▶ _TASK BRIEF_
Present the data as a Markdown table, starting at the first line and ending at the line containing "(286, 637).", with a "Row" column holding the row number and a "Content" column holding the line. Skip blank lines, and leave the pictures out.

▶ _TASK DATA_
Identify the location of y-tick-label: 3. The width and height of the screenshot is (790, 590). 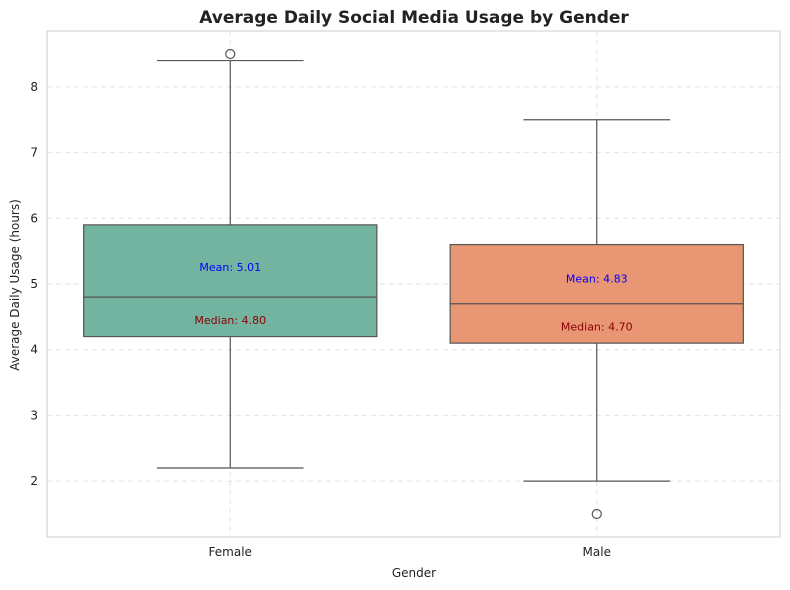
(34, 415).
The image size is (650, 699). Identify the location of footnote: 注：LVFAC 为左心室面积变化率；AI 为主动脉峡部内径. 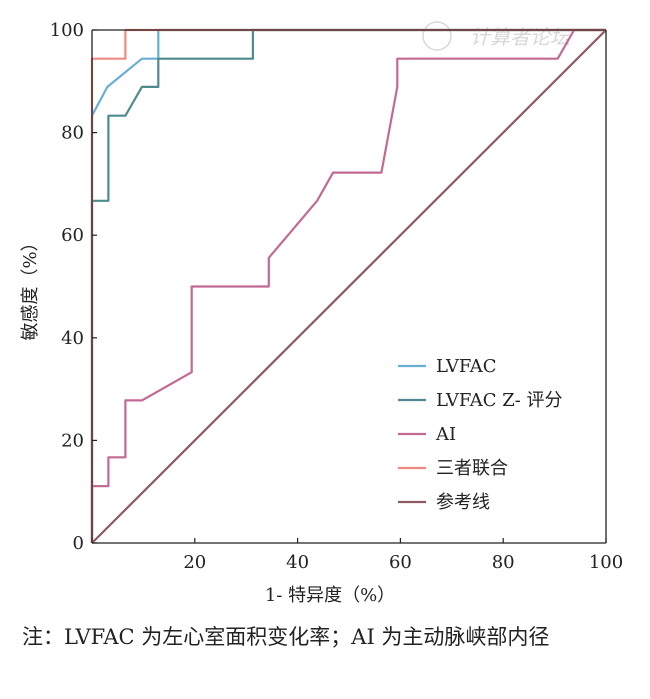
(286, 637).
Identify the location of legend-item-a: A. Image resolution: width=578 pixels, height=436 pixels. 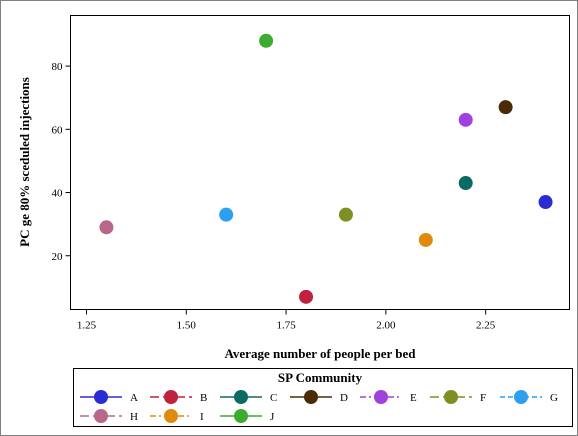
(109, 397).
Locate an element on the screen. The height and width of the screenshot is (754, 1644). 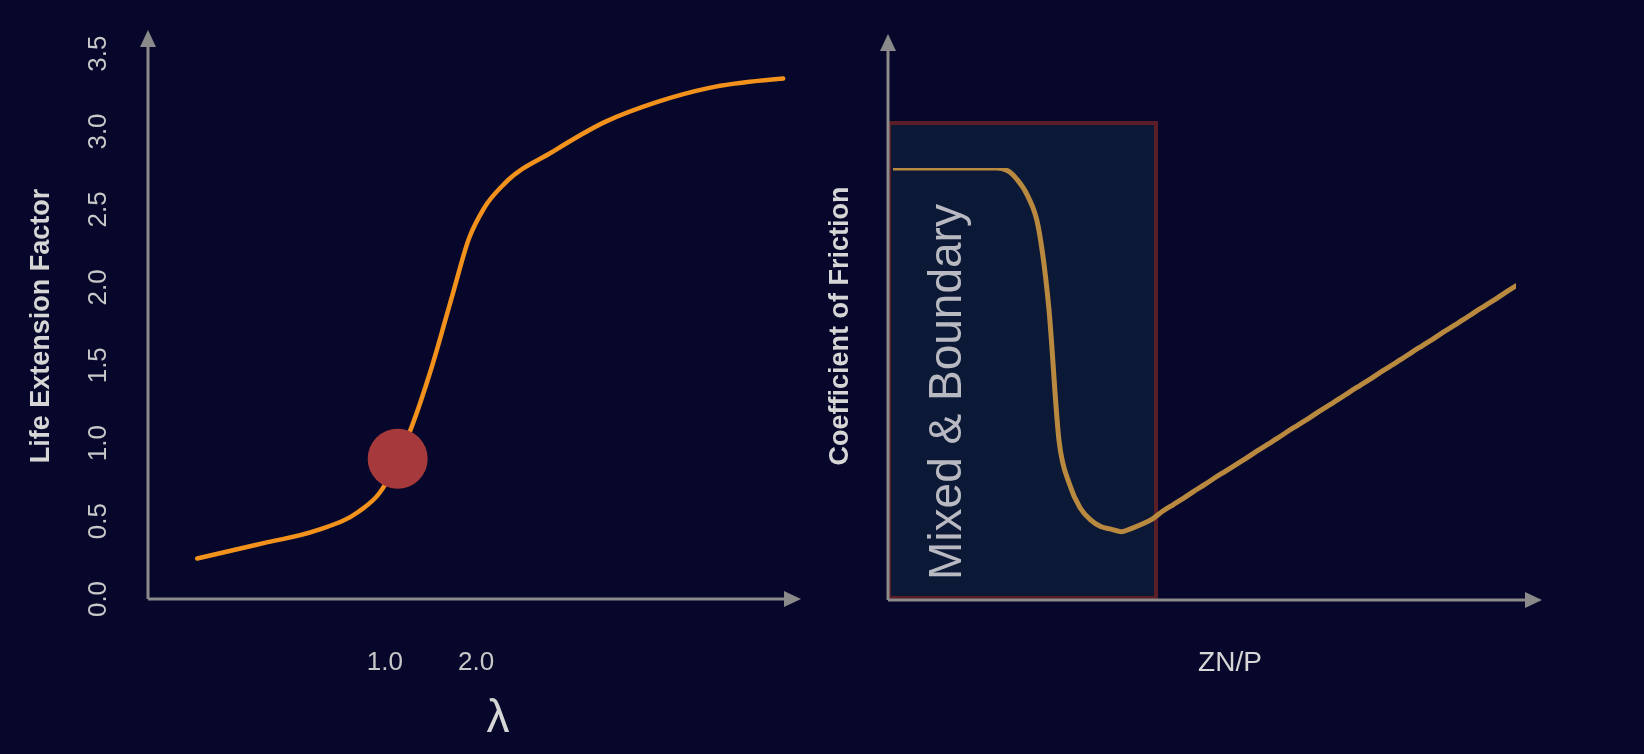
annotation: Mixed & Boundary is located at coordinates (945, 392).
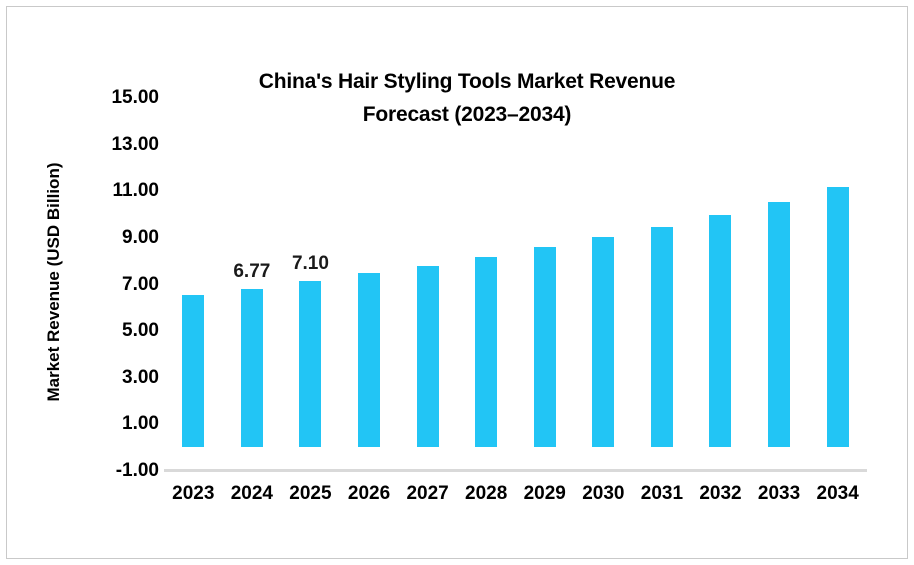  I want to click on chart-title-line-2: Forecast (2023–2034), so click(467, 114).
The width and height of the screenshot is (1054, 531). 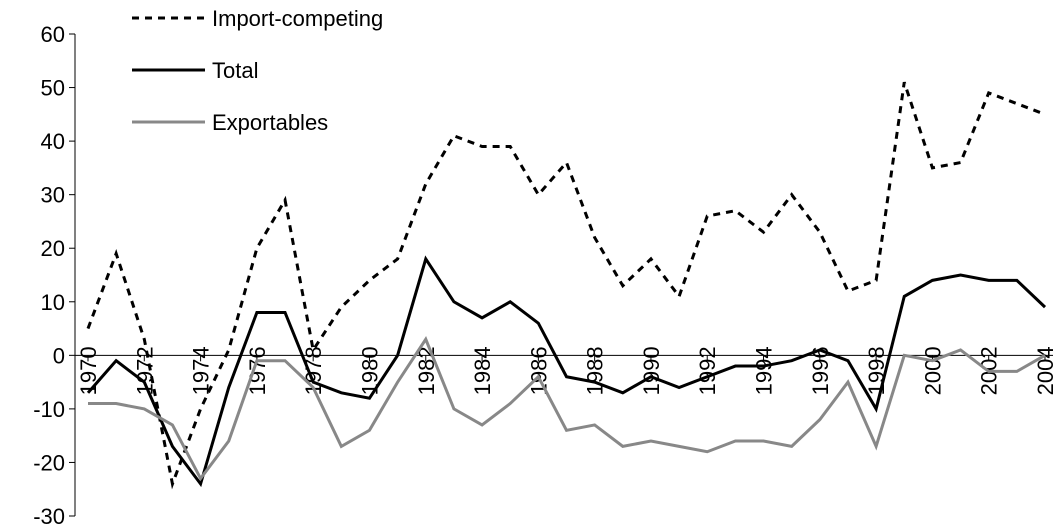 What do you see at coordinates (426, 370) in the screenshot?
I see `x-tick-label: 1982` at bounding box center [426, 370].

▶ _EXPECTED OUTPUT_
| Row | Content |
|---|---|
| 1 | Identify the location of y-tick-label: 3. The width and height of the screenshot is (790, 590).  |
| 2 | (34, 415). |
| 3 | The image size is (650, 699). Identify the location of footnote: 注：LVFAC 为左心室面积变化率；AI 为主动脉峡部内径.  |
| 4 | (286, 637). |